Thirty-nine of Colombia’s cities continue to be impacted by violence related to the country’s ongoing internal armed conflict, said the Red Cross’ (ICRC) at the presentation of an annual report on the Colombian humanitarian situation Friday.
According to Jordi Raich, the ICRC’s coordinator in Colombia, “not only [cities like] Medellin and Buenaventura are exposed to the humanitarian problems derived from the violence.”
Southwestern Colombian cities like Cali, Tumaco and Quibdo are particularly experiencing high-levels of conflict related violence said Raich.
Raich said that ongoing forced displacement, forced disappearances, sexual violence, homicides and the recruitment of minors into criminal gangs, are all acts of violence related to the armed conflict that has lasted 50 years.
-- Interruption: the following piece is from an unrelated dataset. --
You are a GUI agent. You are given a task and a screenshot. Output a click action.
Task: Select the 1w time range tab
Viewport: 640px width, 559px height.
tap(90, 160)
The ICRC reportedly documented 207 violations of human rights in the 39 urban centers.
Medellin and the Pacific port city of Buenaventura have gained national and international notoriety both recently and historically for high violence rates. Currently these cities are predominantly affected by criminal groups competing for drug trafficking and extortion privileges.
The spike in criminal groups was seen following the demobilization of the AUC – Self-Defense Forces of Colombia. Hundreds if not thousands of former AUC members have integrated themselves into new criminal groups like “Los Urabeños” and “Los Rastrojos.”
Other cities noted by the ICRC for their conflict-related violence are the second largest Pacific port city of Tumaco and San Jose de Guaviare, the capital of the central state of Guaviare. Both cities are hotbeds for rebel groups like the FARC and ELN.
The report is expected to be released to the public this weekend.